Another manifestation of central nervous system dysfunction in CRPS involves impaired motor function. Impaired motor function is common after most injuries, but this impairment generally resolves as the patient recovers. In CRPS however, susceptible patients develop marked movement disorders. Dystonia, the most prevalent movement disorder in CRPS, is characterized in the arm by persistent flexion postures of the fingers and wrist and in the leg by plantar flexion/inversion of the foot, with or without clawing of the toes (Fig. 2C).104 The onset of dystonia occurs after the acute stage, which suggests that it is not due to acute inflammatory mechanisms.11,39 The risk of dystonia spreading to additional extremities in CRPS patients increases with the number of extremities that are already dystonic.39 This accellerated disease course is a typical characteristic of maladaptive neuronal plasticity.39,105 Dystonia does not respond to intravenous ketamine, which implicates neuroplastic changes distinct to those associated with sensitisation. In fact, that central sensitisation is an important neurophysiological characteristic in CRPS patients whether they have dystonia or not, suggests that the mechanisms underpinning dystonia occur over and above central sensitisation.106109 As to what those mechanisms are is not well understood, but enhancement of spinal inhibitory neurotransmission by intrathecal administration of the γ-aminobutyric-acid-receptor-B (GABAB) agonist baclofen but not glycine, improved dystonia.110,111 Thus, it seems likely that spinally mediated GABA-ergic mechanisms play a specific role in the dystonia associated with CRPS.110,111

There is accumulating evidence that supraspinal mechanisms are also involved in the pathophysiology of CRPS.112 For example, in a healthy participant, repetitive noxious electrical stimulation on the back of the hand will induce adaptation so that the pain evoked by the stimuli reduces, reflecting descending inhibition, and an area of hyperalgesic skin, reflecting descending facilitation. However, CRPS patients show less adaptation to such stimuli, regardless of whether they are stimulated on the affected hand or the unaffected hand, and a larger area of hyperalgesia.113 These data strongly suggest that descending inhibition is reduced and descending facilitation augmented in people with CRPS.

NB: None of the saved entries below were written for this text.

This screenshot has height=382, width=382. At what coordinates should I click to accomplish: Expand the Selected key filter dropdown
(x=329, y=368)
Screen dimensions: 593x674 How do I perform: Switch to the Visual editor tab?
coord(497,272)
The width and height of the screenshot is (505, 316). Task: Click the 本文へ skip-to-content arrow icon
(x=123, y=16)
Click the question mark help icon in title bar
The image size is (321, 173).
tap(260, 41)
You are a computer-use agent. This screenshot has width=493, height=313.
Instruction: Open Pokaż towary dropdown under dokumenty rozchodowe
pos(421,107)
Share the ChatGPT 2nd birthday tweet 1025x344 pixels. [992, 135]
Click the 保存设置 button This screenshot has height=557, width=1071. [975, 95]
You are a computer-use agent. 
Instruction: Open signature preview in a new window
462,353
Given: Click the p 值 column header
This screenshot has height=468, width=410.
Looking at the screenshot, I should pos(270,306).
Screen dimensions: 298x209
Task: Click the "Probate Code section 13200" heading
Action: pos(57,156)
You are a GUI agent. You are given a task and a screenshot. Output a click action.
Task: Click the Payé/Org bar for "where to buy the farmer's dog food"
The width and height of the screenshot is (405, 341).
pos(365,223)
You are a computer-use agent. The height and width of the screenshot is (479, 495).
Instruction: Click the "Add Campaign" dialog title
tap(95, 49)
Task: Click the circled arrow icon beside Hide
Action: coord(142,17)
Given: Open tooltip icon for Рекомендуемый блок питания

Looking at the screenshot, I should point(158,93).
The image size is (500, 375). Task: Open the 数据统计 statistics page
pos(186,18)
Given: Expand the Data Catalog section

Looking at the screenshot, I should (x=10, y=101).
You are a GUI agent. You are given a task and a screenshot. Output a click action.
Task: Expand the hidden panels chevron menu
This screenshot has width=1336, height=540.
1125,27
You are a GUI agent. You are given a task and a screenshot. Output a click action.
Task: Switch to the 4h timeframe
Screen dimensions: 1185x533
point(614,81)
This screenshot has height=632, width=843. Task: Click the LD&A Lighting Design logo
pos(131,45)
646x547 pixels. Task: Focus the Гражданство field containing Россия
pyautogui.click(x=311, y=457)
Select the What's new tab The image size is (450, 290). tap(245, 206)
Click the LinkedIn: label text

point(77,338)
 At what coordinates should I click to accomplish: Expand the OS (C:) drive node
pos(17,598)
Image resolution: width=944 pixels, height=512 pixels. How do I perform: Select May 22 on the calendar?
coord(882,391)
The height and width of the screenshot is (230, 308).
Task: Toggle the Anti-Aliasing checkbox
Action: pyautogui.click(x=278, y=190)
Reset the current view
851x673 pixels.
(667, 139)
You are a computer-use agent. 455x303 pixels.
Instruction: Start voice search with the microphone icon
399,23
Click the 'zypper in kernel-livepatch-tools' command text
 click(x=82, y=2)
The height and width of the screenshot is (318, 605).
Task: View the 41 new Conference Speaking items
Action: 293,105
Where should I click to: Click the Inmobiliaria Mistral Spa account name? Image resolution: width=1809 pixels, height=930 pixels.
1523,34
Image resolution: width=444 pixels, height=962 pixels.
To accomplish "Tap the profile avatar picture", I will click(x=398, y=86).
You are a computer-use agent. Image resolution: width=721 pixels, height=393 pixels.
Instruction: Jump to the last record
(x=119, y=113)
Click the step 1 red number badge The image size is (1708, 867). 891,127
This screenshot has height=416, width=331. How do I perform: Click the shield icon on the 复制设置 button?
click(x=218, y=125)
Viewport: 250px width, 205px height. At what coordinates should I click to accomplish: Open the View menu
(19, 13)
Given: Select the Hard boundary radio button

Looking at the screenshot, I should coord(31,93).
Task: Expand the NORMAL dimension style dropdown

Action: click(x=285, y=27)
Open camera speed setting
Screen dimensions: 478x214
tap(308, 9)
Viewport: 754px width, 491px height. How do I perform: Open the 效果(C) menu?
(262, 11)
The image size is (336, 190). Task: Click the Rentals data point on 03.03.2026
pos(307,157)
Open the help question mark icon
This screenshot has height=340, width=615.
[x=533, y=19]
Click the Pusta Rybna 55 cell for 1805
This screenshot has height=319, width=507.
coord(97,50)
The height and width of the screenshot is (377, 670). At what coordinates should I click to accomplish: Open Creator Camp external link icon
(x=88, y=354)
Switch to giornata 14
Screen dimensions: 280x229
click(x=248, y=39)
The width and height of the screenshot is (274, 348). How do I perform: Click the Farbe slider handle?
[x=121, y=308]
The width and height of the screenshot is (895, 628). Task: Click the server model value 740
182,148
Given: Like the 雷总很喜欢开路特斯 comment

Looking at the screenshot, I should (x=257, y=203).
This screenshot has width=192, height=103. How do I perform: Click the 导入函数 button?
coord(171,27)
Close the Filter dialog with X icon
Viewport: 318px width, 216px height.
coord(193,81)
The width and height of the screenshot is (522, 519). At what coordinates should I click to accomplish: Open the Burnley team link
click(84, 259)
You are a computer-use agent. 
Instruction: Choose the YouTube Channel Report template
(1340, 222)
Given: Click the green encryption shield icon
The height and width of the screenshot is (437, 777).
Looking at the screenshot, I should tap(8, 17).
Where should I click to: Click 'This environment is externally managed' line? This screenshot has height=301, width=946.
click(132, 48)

Maladaptive changes have also been observed in high-order cognitive representations. People with long-standing CRPS tend to perceive their affected limb to be larger than it really is.114 They also report distortions of the mental image of their limb, for example missing components, alterations in shape, posture and temperature of the whole limb, or of discrete parts of the limb.115 They can report feelings of hostility or disgust toward the affected limb, or feel as though it is a separate entity to themselves, a foreign body that they would like to have amputated.115 Two recent studies support the notion that these higher order disturbances are not simply a consequence of having CRPS, but may in fact exert a top-down effect on the limb itself. The first study showed that two cardinal signs of CRPS – limb specific disruption of temperature control and tactile dysfunction - can be evoked experimentally in healthy volunteers, by inducing an illusion of disownership over that limb.116 The second study demonstrated that the swelling and pain evoked by movement of the CRPS limb is more severe if patients view a magnified image of the limb – if it looks bigger, it hurts more and becomes more swollen.117 Critically, experimentally induced pain in healthy volunteers is decreased when the view of the limb is magnified,118 further pointing to cortical maladaptation in CRPS.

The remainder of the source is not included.